Painting on metal surface requires necessary pretreatment in order to achieve the best finishing. Among the various solutions, phosphating is the most popular choice for mass production. Phosphating or phosphate conversion is a process of chemical treatment over metal part. The chemical conversion on metal surface provides a protective layer which is uniform and inert to the environment. Phosphate process includes zinc phosphate, iron phosphate, chromate, or manganese phosphate.
Benefits of the phosphate treatment include:
- better adhesion for post processes like powder coating paint
- improved corrosion resistance
- surface that is tightly bonded to the base metal.
Phosphating can be performed on ferrous (iron, steel based) and non-ferrous surfaces (zinc, chrome, aluminum, and manganese).
Wash and Phosphating
Phosphate wash is properly preparing the parts by cleaning residues left from prior processes like welding, grinding, and drawing residues such as machining oils, grease, dust, and rust and then iron phosphating. This is commonly achieved in a multistage alkaline cleaning, rinsing, phosphating, and rinsing immersion tanks or spraying system. Iron phosphate can sometimes combine washing/cleaning with phosphating depending on initial part cleanliness.
Phosphating Process Controls
Controlling the phosphating process is essential to achieving consistent coatings which ultimately result in a stable coating process. The most important process controls in phosphate conversion are:
- Time – The longer the contact time, the more time to chemically react. The process must be long enough to allow the chemistry to form a uniform coating.
- Temperature – Chemistries typically become more aggressive at elevated temperatures.
- Concentration and pH – The more acid in concentration accelerates the coating process and can result in a heavier total weight of the coating.
Types of Phosphating
Iron phosphate- the most common pretreatment for powder coating because it can be used with almost any material and has more environmentally friendly by-products or sludge. This process is commonly used on steel materials.
Zinc phosphate- a non-metallic, crystalline coating that is extremely adherent to materials. It is important to note that the zinc phosphate coating results from the solution itself, not from the part surface like an iron phosphate coating. Zinc phosphate crystals start forming at anodic surfaces on the part surface and stop forming when the part surface area is consumed, ie. they hit another crystal.
Unlike iron phosphate, zinc phosphate cannot clean and coat at the same time; therefore, a four-stage wash, rinse, zinc phosphate, rinse is a common setup.
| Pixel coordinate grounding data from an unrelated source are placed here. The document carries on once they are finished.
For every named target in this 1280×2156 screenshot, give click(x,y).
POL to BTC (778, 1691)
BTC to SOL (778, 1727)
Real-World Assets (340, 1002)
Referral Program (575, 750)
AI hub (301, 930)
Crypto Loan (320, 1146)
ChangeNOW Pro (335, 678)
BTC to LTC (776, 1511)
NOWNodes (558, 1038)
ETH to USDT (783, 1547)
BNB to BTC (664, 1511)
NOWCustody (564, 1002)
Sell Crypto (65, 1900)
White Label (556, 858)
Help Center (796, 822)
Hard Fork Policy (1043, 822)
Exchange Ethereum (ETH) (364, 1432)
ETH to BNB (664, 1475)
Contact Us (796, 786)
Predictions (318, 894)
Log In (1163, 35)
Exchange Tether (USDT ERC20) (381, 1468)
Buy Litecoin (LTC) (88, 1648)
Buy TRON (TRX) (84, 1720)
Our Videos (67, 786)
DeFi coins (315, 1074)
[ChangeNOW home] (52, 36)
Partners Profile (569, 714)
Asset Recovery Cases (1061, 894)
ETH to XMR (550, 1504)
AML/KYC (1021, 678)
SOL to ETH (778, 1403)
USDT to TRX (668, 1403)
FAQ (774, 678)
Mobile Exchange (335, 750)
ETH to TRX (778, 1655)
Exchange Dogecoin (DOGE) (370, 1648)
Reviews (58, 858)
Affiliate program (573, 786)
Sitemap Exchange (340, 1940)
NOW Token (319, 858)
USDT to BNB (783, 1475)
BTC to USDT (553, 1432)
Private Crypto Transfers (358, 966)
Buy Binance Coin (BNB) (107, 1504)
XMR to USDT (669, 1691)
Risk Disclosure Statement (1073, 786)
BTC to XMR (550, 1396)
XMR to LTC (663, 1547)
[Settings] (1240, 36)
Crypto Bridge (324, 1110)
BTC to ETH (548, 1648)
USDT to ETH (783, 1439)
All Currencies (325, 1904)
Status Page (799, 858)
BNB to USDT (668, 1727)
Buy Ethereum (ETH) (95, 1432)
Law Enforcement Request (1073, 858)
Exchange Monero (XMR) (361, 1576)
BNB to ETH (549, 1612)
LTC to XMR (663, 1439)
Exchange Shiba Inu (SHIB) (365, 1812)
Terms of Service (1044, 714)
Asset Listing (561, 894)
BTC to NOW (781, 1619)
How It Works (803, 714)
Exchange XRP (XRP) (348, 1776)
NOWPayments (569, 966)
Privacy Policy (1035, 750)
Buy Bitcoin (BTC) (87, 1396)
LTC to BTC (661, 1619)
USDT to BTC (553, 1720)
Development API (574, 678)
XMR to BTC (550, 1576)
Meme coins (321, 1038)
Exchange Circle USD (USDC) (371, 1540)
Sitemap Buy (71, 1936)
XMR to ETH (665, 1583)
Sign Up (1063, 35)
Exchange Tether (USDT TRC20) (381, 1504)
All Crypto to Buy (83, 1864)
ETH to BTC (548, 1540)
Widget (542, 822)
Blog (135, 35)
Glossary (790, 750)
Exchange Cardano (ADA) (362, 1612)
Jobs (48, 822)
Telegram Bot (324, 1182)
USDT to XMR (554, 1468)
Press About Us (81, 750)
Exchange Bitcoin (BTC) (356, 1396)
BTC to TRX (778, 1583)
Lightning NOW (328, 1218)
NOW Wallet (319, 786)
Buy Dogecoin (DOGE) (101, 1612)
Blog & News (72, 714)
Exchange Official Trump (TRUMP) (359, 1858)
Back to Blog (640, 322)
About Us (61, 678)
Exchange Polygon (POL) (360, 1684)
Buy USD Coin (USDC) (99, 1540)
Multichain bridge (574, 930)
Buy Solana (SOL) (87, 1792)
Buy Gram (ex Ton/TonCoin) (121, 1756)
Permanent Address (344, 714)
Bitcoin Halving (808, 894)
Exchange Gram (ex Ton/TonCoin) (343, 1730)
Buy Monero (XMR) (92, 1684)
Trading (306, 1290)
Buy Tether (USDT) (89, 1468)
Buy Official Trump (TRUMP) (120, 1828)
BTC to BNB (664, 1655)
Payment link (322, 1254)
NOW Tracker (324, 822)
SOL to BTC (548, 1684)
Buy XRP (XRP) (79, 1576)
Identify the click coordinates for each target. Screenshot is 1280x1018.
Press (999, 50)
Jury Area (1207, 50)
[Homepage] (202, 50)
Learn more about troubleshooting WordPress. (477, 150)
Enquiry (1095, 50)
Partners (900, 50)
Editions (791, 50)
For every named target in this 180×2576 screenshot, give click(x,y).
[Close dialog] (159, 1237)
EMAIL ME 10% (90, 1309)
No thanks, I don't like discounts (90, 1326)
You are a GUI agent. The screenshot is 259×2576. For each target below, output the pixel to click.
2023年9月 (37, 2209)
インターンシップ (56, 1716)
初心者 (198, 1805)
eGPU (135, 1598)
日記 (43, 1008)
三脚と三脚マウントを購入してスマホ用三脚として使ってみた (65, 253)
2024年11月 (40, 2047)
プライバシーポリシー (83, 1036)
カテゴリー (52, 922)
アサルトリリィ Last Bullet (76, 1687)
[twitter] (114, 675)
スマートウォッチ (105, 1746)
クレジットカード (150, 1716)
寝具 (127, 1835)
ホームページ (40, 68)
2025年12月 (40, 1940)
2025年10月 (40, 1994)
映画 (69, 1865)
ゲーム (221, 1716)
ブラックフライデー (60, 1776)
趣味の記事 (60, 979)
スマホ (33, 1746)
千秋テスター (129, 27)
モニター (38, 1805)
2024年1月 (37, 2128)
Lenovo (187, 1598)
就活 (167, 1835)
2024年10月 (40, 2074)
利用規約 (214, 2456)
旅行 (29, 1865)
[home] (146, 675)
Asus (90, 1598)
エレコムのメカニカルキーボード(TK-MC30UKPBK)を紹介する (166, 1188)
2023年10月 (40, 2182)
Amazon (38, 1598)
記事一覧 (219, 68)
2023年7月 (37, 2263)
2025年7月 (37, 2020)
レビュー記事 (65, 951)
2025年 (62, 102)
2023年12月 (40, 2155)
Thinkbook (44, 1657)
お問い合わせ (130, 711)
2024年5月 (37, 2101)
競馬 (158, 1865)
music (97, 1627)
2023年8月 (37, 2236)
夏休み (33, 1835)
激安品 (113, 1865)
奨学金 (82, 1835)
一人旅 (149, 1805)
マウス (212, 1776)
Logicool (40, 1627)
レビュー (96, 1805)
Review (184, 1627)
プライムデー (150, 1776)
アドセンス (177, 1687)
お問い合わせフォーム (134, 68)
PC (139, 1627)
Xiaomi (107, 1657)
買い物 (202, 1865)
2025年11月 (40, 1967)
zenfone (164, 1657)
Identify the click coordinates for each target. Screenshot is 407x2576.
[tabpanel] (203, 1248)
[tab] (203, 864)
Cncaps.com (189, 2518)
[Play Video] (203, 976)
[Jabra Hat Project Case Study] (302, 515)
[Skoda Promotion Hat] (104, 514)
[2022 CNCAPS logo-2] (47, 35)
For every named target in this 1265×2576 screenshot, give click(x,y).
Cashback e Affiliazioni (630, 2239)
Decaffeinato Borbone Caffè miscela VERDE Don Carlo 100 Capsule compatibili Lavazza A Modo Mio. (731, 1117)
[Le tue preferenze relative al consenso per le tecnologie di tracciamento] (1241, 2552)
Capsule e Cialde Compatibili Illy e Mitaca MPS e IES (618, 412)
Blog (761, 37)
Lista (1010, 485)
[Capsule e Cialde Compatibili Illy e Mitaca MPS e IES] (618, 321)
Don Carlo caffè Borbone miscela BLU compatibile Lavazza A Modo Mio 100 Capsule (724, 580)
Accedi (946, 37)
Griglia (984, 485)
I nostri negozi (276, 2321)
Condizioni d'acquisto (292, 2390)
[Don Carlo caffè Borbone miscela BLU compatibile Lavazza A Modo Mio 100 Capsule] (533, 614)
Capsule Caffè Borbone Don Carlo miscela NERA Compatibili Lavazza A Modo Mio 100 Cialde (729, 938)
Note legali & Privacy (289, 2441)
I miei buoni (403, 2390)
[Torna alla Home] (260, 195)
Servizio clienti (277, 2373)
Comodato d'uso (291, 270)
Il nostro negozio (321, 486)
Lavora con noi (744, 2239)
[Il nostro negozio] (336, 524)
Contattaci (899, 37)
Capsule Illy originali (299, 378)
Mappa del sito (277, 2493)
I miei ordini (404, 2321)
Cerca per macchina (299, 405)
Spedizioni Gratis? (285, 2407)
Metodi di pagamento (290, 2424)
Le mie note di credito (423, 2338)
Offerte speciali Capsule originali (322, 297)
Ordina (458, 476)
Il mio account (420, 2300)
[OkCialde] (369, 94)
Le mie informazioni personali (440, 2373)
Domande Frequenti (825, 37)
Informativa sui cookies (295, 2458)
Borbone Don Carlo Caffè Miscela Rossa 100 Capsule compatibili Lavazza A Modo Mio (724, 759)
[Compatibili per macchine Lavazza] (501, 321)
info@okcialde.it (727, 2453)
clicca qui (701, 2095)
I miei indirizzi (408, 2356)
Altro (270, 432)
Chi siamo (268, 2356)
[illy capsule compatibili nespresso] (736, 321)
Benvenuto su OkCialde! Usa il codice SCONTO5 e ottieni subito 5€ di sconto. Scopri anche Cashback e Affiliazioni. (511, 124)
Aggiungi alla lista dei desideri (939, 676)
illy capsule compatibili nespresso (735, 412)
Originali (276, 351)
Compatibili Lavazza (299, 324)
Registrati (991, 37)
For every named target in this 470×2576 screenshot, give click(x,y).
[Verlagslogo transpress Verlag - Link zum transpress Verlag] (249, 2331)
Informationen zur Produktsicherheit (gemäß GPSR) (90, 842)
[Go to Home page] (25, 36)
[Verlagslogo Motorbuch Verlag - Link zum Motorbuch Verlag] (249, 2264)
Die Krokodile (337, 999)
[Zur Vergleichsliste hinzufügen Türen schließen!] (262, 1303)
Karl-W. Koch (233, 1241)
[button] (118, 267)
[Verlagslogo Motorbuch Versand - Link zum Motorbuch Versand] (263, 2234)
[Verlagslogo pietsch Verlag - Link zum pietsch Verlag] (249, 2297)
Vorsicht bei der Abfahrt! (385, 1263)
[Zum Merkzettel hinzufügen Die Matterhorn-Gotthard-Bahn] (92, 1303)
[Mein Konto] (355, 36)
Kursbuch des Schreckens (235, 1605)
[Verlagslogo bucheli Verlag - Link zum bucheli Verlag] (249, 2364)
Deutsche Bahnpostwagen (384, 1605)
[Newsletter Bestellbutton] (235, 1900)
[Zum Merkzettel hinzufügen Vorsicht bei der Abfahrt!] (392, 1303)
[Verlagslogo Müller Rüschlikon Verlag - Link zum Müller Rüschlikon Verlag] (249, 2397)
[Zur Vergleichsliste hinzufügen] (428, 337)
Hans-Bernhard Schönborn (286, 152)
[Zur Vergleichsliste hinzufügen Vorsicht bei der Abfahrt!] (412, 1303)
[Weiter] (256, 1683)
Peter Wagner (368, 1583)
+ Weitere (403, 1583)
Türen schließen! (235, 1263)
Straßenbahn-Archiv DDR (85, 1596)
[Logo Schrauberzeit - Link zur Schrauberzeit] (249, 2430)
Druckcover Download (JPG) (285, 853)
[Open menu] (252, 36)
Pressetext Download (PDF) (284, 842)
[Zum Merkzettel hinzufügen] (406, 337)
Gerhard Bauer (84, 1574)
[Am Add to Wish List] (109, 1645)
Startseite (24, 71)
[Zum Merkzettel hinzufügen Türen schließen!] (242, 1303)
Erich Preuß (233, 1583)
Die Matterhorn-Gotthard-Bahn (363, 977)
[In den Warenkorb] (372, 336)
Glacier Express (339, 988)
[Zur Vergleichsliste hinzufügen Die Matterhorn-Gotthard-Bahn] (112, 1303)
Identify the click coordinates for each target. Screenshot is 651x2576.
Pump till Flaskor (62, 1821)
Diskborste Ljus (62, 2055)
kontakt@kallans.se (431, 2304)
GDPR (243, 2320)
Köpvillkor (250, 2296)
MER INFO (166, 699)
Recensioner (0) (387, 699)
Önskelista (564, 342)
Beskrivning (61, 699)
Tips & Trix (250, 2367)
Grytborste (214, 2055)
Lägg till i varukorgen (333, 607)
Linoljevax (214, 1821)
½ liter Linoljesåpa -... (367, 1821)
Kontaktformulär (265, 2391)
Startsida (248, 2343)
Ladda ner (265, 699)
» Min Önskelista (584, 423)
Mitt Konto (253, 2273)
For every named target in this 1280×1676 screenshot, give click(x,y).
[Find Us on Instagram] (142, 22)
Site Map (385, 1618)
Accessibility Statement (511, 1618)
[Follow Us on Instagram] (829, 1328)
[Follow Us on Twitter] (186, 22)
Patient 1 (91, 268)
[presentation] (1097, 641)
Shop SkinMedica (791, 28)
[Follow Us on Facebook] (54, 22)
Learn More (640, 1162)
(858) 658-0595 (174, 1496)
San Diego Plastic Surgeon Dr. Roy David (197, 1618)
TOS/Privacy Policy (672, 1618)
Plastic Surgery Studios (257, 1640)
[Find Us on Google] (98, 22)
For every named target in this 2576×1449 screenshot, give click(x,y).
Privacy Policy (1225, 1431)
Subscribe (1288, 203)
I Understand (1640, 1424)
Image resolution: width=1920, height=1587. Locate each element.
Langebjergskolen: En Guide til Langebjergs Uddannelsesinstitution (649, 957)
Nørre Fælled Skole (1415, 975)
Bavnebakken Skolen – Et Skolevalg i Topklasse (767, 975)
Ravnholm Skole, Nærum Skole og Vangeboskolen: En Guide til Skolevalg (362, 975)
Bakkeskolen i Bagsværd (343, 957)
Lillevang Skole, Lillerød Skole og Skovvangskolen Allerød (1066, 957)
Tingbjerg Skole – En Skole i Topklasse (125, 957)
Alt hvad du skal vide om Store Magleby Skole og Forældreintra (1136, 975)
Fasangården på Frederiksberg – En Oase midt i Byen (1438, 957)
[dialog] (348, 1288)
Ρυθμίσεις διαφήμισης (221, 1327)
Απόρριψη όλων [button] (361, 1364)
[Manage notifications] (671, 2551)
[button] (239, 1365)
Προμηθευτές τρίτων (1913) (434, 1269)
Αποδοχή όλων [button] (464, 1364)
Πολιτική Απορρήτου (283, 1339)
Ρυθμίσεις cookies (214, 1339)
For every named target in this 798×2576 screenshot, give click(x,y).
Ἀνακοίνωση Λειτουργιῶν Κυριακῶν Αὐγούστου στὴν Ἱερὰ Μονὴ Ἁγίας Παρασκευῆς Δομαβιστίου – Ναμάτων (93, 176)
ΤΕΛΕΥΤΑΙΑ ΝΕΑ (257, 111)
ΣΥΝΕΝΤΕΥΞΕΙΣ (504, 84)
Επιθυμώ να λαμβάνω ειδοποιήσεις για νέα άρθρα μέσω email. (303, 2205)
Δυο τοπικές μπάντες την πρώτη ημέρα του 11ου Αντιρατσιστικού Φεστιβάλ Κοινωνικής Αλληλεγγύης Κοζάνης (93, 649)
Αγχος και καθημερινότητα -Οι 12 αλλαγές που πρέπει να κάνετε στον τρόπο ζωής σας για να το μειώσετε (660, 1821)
While zinc phosphating provides improved coating adhesion properties, better coating in tight areas and better corrosion resistance, the process has higher operating costs, uses heavy metals, and can produce considerable sludge, none of which is environmentally friendly for disposal purposes. Zinc phosphate is typically used on galvanized steel materials.
Chromium phosphate- most commonly used for aluminum alloy based parts. While this process is effective, like zinc phosphate, it uses heavy metals which need to be recovered for environmentally friendly disposal.